Patut dicatat bahwa pusat kekuasaan Islam di Jawa Barat hanya berada di daerah pesisir (Banten, Cirebon, dan Kalapa), tidak pernah ada upaya mendirikan pusat kekuasaan Islam di daerah pedalaman seperti di Pajang dan Mataram (Jawa Tengah). Agaknya munculnya kekuasaan Islam di daerah pedalaman itu dihindari, terbukti dengan penyerangan Cirebon atas Sumedanglarang yang berupaya menjadi pusat kekuasaan (Widjajakususma, 1960).
Tahap Ketiga: Aktualisasi
TAHAP ketiga ditandai dengan berdirinya pesantren-pesantren, tempat menggodog generasi muda muslim, sehingga dapat menguasai ilmu agama dan menerapkan pola hidup yang sesuai dengan ajaran Islam. Walaupun kegiatan ini telah dirintis sejak zaman Susuhunan Djati, tetapi secara meluas dan kentara dimulai sejak abad ke-18 Masehi.
Hal ini dimungkinkan oleh telah dirasakan keperluan bagi pendidikan anak-anak serta dorongan karena mulai masuknya pengaruh orang Belanda di lingkungan keraton-keraton: Cirebon dan Banten, yang ditandai berdirinya pesantren yang didirikan oleh Kyai Asyrafuddin di Sumedang dan Kyai Muqayyim di Cirebon Timur (1773), mungkin pesantren di Caringin Banten. Dalam perkembangan selanjutnya (abad ke-19) kecendrungan untuk menghadapi pemerintahan kolonial asing lebih nampak lagi. Seperti terjadi di Jatitujuh (Majalengka) dipimpin ki Bagus Rangin, di Lengkong (Kuningan) dipimpin Ki Hasan Malani, dan di Cilegon (Banten) dipimpin oleh Kyai Wasid.

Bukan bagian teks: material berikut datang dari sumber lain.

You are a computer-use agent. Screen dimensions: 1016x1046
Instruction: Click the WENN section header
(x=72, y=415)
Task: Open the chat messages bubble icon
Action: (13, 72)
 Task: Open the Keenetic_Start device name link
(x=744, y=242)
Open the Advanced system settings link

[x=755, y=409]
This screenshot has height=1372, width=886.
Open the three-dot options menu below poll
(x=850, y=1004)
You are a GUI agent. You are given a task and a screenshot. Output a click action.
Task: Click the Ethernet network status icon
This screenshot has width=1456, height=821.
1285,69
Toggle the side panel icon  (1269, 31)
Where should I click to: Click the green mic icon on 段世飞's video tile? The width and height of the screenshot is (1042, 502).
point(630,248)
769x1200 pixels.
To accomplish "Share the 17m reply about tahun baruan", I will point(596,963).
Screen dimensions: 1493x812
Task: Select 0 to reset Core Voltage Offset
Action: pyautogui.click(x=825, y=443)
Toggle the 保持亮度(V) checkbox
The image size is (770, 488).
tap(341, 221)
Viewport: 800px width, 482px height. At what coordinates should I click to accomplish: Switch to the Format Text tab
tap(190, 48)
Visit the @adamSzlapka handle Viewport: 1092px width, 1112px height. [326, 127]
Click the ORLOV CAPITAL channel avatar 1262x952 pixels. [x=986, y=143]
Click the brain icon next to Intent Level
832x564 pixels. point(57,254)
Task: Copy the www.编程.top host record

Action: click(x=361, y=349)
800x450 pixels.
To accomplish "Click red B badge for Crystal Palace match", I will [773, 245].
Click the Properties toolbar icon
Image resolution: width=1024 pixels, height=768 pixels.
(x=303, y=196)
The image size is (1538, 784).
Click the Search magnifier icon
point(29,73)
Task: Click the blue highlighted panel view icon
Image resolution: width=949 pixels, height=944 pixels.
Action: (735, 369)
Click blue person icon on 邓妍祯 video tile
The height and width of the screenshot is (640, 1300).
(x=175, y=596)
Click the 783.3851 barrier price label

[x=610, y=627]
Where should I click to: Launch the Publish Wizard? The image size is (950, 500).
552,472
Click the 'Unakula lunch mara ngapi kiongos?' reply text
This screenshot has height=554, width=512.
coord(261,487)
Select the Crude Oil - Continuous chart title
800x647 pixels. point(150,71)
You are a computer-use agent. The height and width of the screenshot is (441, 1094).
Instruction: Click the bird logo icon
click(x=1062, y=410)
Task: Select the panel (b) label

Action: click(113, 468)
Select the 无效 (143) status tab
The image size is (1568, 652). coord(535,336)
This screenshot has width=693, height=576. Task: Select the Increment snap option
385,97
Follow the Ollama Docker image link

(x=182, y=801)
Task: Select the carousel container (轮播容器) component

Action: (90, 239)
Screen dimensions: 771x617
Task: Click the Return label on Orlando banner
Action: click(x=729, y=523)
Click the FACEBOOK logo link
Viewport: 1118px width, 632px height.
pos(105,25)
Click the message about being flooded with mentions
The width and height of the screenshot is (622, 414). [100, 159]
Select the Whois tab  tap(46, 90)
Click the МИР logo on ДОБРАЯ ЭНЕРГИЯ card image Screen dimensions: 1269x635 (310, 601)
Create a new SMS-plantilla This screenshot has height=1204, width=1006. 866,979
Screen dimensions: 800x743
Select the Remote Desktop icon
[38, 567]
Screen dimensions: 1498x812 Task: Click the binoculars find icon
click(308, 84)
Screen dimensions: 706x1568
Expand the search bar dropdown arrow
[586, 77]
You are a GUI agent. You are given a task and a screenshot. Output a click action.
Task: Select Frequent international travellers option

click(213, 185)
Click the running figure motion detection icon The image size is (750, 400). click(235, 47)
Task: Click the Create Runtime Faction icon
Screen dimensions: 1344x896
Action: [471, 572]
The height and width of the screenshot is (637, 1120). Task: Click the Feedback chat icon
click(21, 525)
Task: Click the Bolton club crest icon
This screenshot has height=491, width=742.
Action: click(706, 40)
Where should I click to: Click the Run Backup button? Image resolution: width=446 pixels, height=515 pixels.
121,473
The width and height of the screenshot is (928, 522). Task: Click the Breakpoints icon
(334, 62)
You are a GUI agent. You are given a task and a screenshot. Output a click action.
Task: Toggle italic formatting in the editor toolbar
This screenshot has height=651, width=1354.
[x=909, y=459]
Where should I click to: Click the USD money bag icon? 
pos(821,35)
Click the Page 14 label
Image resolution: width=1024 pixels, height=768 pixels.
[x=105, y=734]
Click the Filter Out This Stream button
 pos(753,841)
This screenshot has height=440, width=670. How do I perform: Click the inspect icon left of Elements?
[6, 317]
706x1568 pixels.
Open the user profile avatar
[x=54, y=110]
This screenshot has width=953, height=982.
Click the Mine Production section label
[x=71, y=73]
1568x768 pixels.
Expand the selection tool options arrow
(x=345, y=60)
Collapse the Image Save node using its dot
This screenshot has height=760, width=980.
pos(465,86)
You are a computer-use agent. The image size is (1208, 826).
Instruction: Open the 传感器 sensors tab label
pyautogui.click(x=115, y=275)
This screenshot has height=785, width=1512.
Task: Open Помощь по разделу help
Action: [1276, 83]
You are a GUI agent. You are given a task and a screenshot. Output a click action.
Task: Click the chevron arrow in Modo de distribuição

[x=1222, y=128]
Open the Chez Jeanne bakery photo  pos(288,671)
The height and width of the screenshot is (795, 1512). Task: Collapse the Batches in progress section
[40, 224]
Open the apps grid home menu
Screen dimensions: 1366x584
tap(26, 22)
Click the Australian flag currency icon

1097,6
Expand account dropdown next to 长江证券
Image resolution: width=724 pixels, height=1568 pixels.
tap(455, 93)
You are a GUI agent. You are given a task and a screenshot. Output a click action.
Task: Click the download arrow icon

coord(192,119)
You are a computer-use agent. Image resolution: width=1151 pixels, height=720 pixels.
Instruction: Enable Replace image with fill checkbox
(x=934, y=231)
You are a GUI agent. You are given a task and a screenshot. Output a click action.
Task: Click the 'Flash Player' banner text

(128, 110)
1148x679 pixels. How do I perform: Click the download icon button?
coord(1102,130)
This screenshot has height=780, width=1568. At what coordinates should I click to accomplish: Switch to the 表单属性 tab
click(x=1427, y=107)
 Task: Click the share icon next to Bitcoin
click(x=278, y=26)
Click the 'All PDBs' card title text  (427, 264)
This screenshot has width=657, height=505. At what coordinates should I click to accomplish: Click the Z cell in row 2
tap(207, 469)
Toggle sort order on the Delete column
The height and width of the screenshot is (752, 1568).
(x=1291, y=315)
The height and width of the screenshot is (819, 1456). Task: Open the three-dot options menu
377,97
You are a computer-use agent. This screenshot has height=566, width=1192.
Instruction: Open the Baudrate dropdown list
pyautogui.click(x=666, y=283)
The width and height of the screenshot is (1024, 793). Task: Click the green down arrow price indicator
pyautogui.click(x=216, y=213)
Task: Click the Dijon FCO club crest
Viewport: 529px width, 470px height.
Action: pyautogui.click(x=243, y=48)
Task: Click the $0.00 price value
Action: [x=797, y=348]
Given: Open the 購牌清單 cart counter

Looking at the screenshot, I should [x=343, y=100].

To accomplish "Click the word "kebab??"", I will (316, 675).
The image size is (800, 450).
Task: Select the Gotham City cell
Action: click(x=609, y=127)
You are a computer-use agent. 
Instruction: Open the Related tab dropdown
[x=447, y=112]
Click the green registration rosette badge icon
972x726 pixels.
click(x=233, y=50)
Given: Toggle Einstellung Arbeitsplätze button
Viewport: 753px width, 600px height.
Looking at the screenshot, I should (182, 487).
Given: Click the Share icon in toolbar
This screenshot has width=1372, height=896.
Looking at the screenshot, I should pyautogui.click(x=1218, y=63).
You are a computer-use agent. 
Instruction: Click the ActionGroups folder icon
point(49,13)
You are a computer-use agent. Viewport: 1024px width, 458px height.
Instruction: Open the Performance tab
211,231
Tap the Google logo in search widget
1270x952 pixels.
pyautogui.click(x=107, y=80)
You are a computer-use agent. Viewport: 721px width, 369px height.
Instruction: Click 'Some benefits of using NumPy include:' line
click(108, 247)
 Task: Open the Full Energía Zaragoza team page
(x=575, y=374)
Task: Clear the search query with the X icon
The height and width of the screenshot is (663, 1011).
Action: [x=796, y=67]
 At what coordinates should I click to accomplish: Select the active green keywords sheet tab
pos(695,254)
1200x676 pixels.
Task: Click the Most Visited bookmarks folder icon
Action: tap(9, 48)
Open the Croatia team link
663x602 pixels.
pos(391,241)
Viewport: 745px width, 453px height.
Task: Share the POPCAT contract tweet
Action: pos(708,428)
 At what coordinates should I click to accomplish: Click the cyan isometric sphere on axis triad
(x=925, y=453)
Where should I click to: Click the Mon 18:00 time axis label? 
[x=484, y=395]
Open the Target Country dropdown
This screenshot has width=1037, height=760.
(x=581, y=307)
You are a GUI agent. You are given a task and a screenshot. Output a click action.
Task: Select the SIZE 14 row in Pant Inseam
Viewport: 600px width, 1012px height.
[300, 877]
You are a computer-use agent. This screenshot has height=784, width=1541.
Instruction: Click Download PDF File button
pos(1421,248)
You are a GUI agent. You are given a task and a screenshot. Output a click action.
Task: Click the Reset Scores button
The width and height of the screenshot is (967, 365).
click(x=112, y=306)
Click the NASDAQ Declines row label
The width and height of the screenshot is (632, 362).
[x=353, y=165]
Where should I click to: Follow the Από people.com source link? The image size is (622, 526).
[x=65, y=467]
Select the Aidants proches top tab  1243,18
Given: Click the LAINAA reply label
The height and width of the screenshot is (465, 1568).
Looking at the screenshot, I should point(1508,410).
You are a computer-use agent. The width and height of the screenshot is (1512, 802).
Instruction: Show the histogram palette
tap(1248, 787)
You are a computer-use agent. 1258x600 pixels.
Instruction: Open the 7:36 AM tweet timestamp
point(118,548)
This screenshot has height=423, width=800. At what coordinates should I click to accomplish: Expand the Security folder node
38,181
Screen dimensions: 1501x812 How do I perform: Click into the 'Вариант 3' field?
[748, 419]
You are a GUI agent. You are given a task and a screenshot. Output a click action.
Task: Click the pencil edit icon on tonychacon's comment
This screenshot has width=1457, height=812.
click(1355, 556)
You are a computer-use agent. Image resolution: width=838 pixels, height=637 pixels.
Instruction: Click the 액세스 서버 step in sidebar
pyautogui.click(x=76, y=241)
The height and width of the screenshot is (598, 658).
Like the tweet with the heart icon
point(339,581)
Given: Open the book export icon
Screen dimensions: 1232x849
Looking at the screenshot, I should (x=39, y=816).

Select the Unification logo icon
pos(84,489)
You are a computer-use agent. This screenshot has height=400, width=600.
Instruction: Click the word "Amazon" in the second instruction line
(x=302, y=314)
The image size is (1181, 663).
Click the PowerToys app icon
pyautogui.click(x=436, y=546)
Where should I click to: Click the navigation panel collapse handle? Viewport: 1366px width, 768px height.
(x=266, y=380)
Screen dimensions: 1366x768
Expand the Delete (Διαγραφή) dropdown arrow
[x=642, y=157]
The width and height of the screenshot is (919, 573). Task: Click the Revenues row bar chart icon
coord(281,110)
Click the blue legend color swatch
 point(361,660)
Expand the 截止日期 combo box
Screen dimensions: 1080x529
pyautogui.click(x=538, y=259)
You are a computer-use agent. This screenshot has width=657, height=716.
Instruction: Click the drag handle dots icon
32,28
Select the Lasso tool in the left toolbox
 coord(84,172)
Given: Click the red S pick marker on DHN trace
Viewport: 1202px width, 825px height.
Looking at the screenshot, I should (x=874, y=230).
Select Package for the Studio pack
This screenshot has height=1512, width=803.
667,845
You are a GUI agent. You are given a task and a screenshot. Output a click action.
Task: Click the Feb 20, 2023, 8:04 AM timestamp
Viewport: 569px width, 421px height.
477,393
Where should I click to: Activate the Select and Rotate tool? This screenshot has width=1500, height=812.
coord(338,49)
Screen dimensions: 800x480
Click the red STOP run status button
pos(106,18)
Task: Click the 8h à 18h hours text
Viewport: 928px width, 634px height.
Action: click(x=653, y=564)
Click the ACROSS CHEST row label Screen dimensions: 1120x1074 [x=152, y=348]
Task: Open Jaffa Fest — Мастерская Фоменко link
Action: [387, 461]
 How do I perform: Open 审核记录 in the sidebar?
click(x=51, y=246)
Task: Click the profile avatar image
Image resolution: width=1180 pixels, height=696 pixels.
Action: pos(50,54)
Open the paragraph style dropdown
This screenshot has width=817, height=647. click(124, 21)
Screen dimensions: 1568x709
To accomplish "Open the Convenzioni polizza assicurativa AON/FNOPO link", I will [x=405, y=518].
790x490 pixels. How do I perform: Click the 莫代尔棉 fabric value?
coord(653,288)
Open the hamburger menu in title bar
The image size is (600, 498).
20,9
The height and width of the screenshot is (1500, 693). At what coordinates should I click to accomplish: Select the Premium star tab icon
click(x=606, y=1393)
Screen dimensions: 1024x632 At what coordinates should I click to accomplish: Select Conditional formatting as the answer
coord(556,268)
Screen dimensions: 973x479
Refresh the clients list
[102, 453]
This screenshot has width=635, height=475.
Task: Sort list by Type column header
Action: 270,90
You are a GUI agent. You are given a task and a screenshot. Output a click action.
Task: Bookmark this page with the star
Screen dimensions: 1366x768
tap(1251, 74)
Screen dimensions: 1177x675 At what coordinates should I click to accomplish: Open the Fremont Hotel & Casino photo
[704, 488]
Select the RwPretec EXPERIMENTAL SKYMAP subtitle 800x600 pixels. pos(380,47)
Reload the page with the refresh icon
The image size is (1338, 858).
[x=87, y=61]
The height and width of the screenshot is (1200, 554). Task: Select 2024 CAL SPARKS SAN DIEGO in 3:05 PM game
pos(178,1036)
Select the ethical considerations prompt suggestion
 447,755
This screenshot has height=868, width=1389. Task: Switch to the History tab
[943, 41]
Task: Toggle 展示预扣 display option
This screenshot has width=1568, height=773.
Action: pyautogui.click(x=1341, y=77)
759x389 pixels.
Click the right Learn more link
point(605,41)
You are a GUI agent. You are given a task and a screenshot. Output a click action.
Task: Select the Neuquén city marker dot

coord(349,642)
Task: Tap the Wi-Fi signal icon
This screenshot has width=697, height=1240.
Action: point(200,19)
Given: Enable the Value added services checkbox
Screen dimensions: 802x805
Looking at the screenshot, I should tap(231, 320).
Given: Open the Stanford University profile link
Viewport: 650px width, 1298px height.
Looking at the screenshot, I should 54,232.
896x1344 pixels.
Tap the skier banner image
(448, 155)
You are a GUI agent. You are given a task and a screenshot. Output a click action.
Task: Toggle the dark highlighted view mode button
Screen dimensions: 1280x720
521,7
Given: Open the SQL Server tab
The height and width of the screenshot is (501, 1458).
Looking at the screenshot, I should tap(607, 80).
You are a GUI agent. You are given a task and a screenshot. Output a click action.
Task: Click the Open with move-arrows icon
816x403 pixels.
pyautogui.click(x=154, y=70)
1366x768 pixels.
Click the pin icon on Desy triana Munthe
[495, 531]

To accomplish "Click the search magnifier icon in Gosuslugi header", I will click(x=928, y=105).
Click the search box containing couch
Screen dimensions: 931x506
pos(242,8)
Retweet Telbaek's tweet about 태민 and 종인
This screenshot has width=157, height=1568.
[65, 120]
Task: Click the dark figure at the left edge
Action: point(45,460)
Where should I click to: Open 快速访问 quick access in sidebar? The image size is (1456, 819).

Dalam masa itu, kegiatan pengIslaman orang-orang non-Muslim dan pengajaran agama Islam tetap berlangsung. Pada abad ke-18 diberitakan masih ada penganut agama lama (Hindu) yang berdomisili di sekitar Gunung Cikuray, Garut Selatan (Atja, 1970) dan di Kanekes (Banten Selatan). Dalam pada itu, hubungan dengan tanah Arab (pusat Islam) melalui sarana ibadah naik haji makin meningkat pada abad ke-19 Masehi (Kartodirjo, III 1975; 1984).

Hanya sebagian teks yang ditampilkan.